Material shown:
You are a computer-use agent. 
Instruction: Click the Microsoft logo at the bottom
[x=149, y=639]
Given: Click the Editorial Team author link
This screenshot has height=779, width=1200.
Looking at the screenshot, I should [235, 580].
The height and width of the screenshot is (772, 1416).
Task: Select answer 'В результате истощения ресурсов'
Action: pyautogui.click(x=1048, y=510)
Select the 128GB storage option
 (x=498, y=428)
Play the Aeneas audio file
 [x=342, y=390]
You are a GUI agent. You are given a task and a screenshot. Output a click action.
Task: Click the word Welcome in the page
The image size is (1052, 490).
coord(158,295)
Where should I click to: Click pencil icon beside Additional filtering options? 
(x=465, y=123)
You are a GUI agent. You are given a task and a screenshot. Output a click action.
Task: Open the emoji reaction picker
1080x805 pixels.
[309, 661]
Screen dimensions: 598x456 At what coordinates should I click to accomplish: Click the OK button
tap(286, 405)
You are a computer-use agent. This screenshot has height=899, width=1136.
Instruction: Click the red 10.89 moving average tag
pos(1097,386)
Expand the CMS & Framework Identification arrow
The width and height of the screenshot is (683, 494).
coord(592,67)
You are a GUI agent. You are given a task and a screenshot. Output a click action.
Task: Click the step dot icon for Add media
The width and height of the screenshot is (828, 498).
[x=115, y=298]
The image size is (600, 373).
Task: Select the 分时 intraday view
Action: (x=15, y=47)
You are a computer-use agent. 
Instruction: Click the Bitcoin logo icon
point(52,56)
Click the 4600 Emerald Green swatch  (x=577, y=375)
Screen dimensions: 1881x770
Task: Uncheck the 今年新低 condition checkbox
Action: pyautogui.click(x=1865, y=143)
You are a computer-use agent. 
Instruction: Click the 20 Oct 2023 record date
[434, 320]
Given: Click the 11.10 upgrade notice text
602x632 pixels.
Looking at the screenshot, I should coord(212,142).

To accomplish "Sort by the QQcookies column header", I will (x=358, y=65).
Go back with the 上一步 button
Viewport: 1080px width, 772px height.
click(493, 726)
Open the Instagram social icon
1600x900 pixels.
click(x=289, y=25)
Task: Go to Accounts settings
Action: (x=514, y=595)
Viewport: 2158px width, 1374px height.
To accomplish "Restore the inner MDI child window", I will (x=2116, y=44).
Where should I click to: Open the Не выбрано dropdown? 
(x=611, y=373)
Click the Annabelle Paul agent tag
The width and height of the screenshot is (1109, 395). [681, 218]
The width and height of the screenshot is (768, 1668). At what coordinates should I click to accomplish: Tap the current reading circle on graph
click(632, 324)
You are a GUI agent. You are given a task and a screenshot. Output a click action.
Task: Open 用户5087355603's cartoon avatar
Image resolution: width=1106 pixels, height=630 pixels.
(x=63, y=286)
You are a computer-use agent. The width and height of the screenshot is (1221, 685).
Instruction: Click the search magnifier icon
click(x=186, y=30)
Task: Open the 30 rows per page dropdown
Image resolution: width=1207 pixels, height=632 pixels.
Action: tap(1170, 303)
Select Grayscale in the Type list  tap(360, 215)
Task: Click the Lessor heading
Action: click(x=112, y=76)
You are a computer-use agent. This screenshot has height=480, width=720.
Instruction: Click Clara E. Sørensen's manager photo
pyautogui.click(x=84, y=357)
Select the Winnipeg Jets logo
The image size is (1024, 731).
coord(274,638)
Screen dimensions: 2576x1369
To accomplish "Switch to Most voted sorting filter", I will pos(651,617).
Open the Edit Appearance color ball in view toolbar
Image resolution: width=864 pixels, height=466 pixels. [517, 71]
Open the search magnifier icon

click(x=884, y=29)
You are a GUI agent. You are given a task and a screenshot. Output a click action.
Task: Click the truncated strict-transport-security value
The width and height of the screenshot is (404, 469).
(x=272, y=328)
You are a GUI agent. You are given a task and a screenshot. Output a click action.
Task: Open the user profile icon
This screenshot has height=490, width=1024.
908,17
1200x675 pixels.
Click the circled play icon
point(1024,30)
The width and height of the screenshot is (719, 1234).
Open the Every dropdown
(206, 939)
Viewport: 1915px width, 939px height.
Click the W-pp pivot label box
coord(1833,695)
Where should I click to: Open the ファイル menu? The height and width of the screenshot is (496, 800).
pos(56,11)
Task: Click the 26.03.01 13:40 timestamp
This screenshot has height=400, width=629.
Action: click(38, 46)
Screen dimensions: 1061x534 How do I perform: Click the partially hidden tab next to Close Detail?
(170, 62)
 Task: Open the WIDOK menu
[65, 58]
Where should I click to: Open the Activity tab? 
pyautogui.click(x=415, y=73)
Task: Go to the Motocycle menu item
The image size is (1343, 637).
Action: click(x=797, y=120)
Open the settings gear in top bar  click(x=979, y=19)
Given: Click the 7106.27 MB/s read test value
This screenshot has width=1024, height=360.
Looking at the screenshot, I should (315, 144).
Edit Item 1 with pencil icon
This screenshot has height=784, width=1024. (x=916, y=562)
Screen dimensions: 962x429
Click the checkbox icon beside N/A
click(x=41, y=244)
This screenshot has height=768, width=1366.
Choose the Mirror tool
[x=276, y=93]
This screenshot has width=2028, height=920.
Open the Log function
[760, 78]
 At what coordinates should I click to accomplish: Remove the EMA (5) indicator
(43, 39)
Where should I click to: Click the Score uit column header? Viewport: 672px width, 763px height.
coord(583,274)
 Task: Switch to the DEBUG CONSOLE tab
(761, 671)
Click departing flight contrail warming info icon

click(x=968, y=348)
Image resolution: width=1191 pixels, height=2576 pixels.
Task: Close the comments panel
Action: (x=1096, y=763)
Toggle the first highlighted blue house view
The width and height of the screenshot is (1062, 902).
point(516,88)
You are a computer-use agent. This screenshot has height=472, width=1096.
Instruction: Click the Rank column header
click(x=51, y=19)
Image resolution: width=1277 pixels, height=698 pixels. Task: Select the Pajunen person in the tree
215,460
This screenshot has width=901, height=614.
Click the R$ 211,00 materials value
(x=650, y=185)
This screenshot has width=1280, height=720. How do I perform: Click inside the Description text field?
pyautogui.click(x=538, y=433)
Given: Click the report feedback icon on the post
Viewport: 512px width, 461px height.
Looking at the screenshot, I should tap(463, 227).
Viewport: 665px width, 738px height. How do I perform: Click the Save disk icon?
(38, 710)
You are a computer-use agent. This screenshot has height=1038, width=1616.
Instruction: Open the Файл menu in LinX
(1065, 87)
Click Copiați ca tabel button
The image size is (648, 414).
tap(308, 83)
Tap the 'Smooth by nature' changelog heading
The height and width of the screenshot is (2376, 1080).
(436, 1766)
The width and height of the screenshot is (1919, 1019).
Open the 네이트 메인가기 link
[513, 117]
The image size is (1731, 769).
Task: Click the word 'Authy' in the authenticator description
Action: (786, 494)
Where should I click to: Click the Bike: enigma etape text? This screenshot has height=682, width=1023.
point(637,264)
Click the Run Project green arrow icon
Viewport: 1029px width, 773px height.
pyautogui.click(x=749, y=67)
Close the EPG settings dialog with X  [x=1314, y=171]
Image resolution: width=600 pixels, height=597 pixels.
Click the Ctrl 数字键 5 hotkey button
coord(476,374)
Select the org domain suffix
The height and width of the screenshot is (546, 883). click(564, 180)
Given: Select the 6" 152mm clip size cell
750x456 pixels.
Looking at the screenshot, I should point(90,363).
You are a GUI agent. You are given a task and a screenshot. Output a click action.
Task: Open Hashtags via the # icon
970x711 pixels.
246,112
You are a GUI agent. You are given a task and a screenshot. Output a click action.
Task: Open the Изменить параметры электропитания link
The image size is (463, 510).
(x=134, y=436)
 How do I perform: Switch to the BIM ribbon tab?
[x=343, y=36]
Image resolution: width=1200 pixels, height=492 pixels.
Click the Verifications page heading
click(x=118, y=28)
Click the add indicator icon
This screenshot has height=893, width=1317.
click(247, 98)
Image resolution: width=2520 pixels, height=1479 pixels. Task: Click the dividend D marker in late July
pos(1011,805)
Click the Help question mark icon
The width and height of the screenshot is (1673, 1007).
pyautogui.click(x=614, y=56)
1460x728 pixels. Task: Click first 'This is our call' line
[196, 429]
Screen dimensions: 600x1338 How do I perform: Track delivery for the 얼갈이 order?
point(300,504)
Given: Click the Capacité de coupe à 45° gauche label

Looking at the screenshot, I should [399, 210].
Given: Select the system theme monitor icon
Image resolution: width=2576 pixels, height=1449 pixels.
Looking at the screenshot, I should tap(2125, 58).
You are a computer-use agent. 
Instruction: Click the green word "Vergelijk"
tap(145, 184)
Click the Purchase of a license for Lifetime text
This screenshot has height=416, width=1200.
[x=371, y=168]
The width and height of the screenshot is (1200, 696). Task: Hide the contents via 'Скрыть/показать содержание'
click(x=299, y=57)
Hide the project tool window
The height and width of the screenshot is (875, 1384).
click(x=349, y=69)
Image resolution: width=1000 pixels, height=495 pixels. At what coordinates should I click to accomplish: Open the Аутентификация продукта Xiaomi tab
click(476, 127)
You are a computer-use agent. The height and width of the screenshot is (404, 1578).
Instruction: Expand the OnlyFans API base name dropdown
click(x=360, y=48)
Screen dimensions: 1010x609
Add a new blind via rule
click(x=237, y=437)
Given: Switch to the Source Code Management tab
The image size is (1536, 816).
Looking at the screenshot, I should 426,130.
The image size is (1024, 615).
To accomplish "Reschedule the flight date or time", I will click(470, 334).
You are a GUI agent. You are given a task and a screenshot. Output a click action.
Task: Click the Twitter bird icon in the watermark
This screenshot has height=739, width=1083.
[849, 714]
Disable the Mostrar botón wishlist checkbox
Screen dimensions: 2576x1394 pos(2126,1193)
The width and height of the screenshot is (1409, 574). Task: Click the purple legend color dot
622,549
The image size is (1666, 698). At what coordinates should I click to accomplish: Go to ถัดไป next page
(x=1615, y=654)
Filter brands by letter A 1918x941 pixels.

What the task asks: Reproduce the rows from the first line of the records through the line containing "coord(158,295)", both ends included, without altering a single character.

The completed task:
You are a computer-use agent. 
Instruction: Click the Microsoft logo at the bottom
[x=149, y=639]
Given: Click the Editorial Team author link
This screenshot has height=779, width=1200.
Looking at the screenshot, I should [235, 580].
The height and width of the screenshot is (772, 1416).
Task: Select answer 'В результате истощения ресурсов'
Action: pyautogui.click(x=1048, y=510)
Select the 128GB storage option
 (x=498, y=428)
Play the Aeneas audio file
 [x=342, y=390]
You are a GUI agent. You are given a task and a screenshot. Output a click action.
Task: Click the word Welcome in the page
The image size is (1052, 490).
coord(158,295)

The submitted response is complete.